═══ RECORD EXCERPTS ═══
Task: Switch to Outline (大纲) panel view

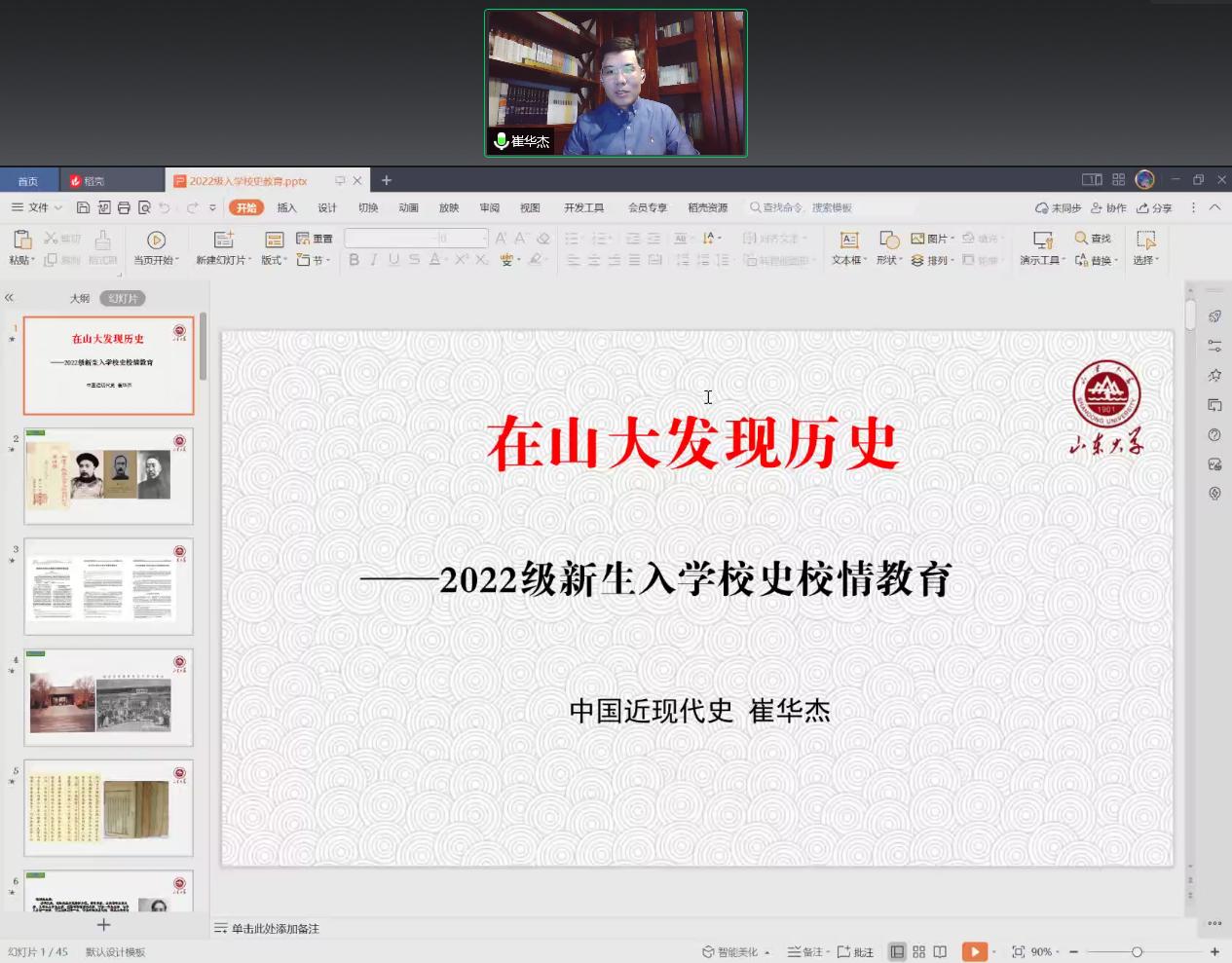Action: (x=80, y=298)
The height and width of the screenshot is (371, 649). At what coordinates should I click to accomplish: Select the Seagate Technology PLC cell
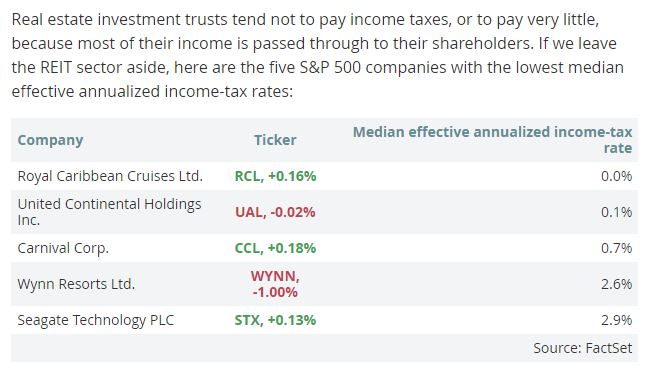96,320
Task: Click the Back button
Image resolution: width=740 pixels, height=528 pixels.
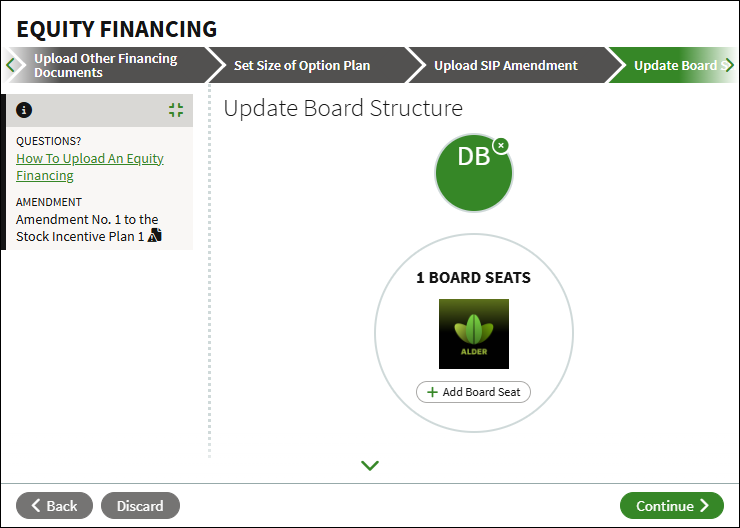Action: 54,506
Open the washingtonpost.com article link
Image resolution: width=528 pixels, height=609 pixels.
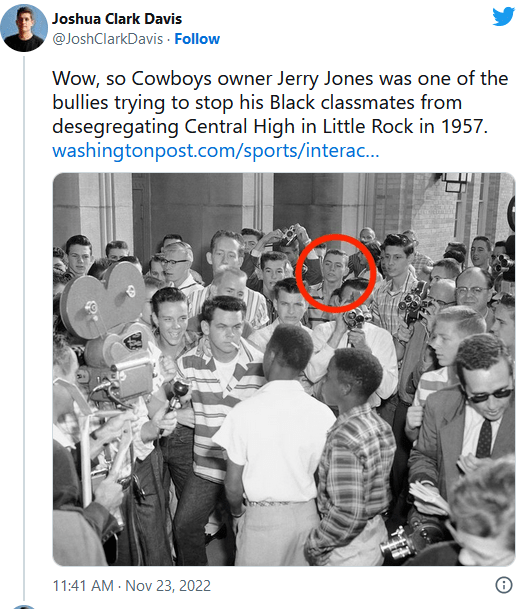(216, 150)
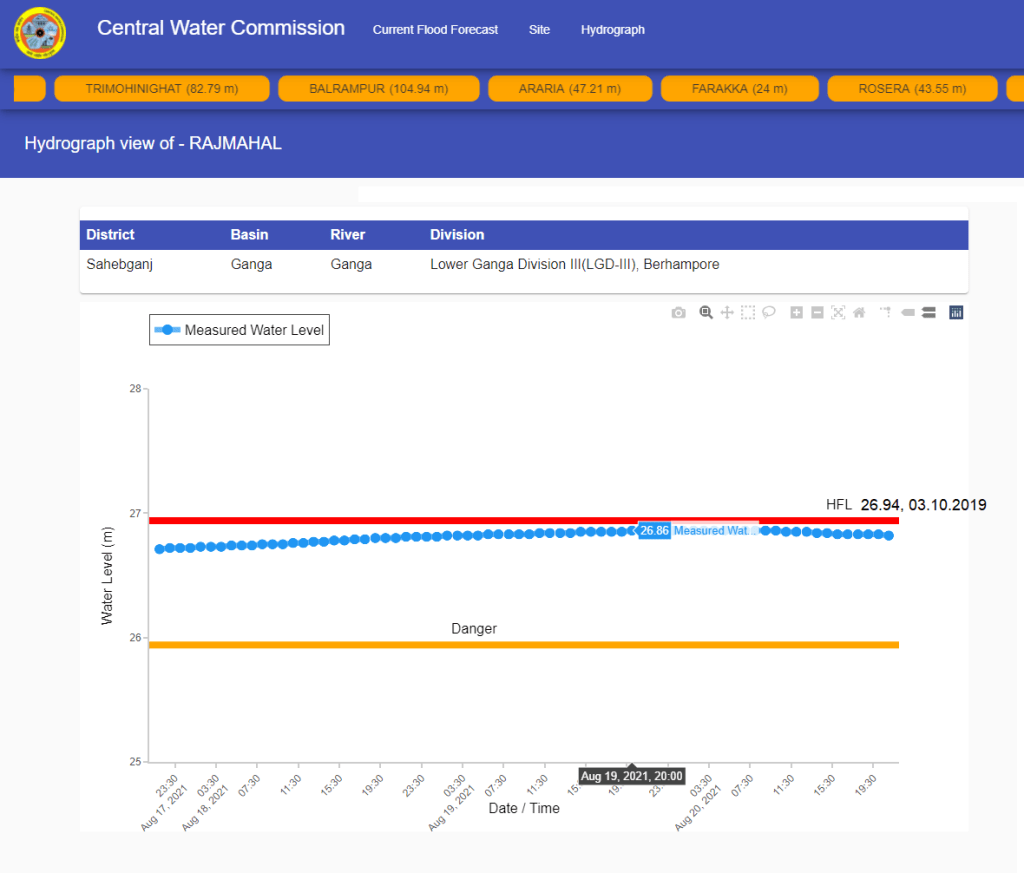
Task: Zoom in using plus icon
Action: point(797,313)
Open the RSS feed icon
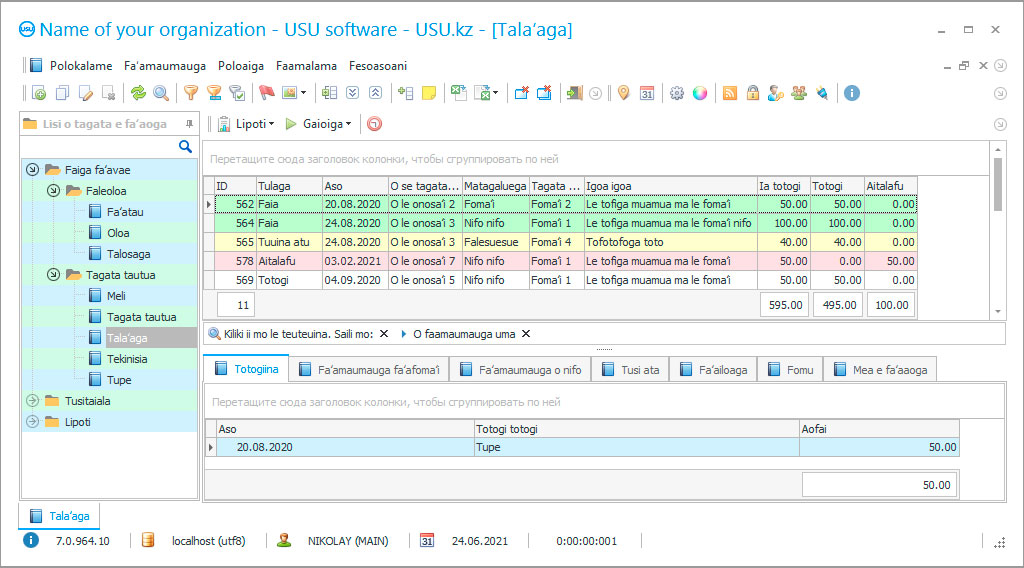The image size is (1024, 568). (730, 93)
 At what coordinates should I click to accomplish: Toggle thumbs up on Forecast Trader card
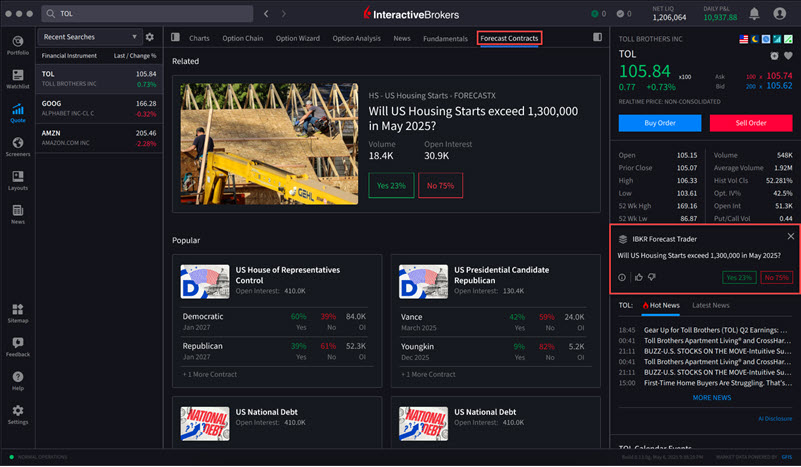click(638, 277)
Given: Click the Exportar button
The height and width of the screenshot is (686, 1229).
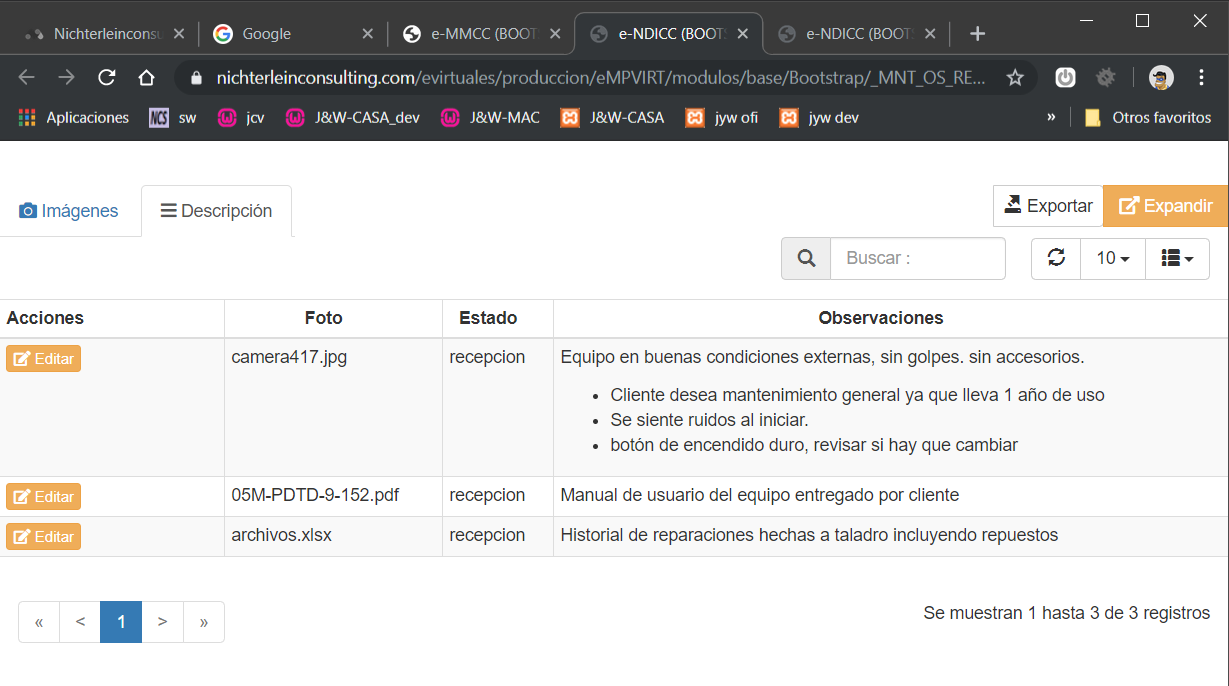Looking at the screenshot, I should point(1047,206).
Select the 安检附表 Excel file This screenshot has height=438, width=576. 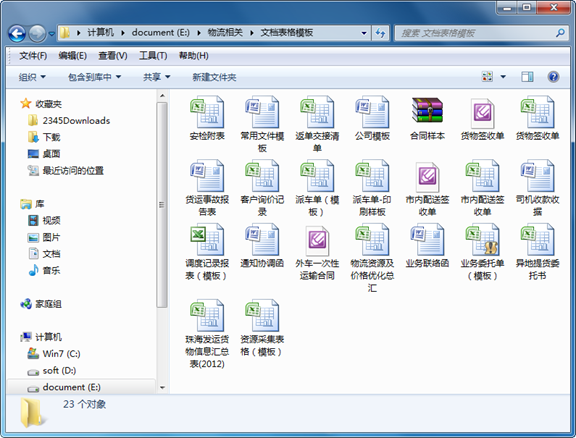coord(207,112)
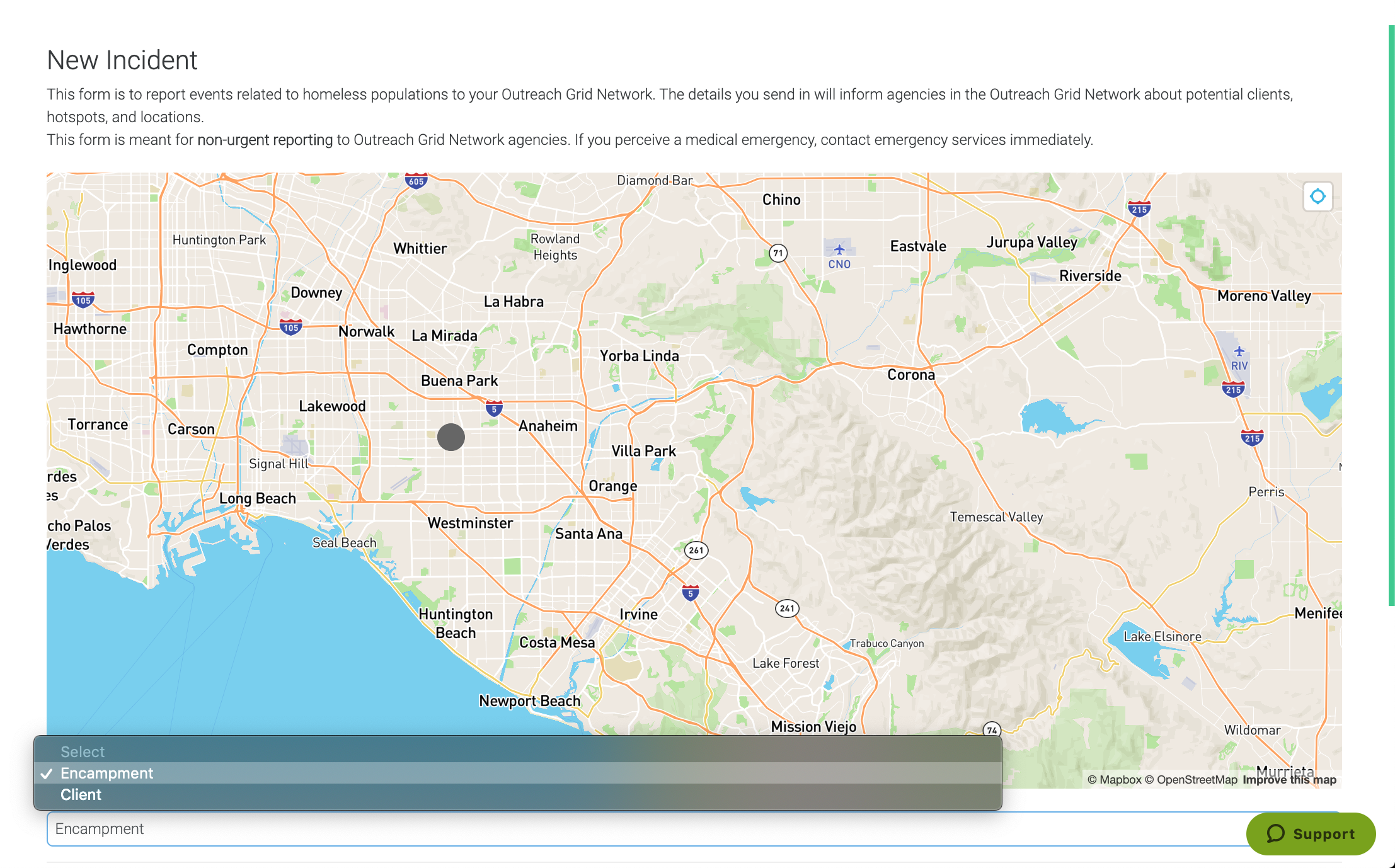1395x868 pixels.
Task: Click the Interstate 605 shield icon
Action: (416, 181)
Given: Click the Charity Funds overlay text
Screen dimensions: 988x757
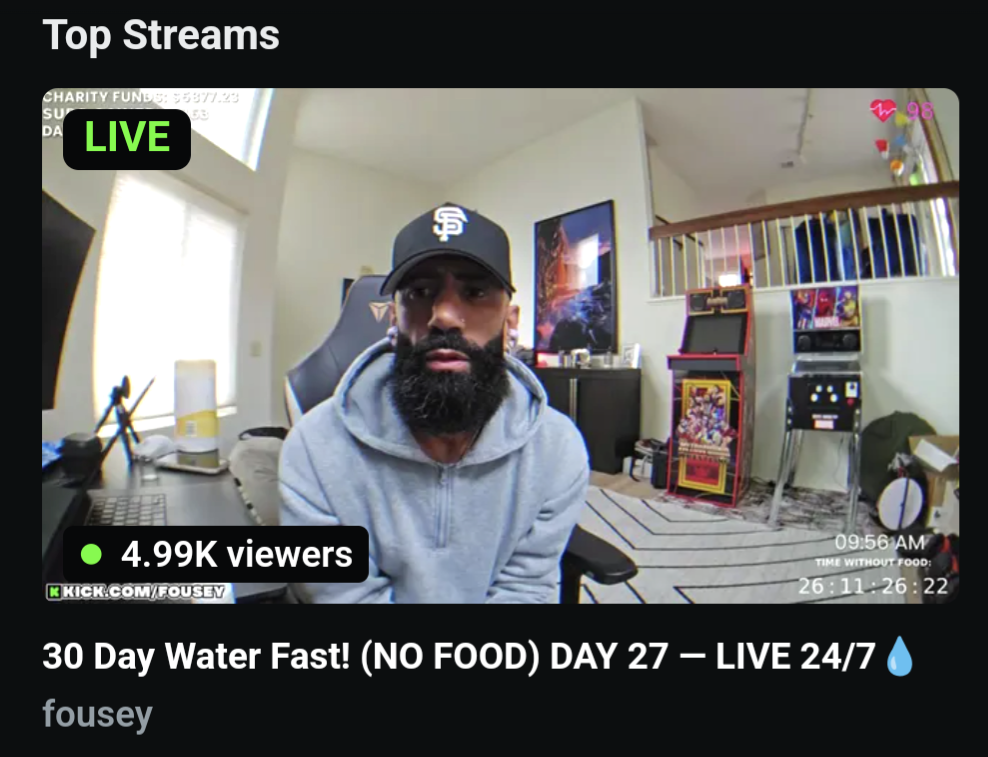Looking at the screenshot, I should click(141, 96).
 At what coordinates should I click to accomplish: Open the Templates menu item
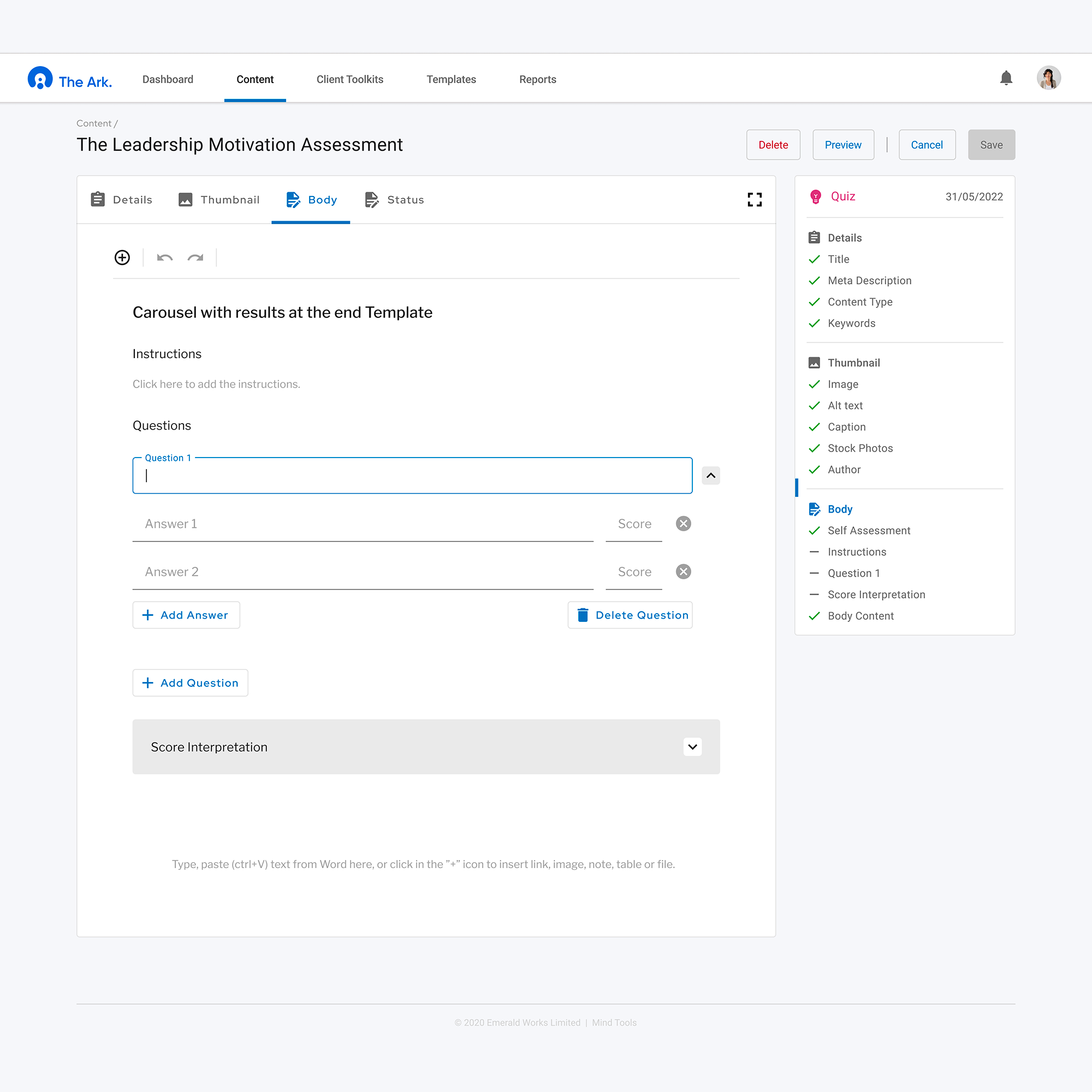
═══
**WHAT THE EXERCISE ASKS**
Rewrite the stretch of the data from the line containing "Given: Click the Charity Funds overlay text" through the end of the data, replacing "Templates" with "Layouts" and keeping everything else unchanged. Leave the pictures out of your answer.

**ANSWER IN FULL**
Given: Click the Charity Funds overlay text
Screen dimensions: 988x757
Looking at the screenshot, I should click(141, 96).
 At what coordinates should I click to accomplish: Open the Layouts menu item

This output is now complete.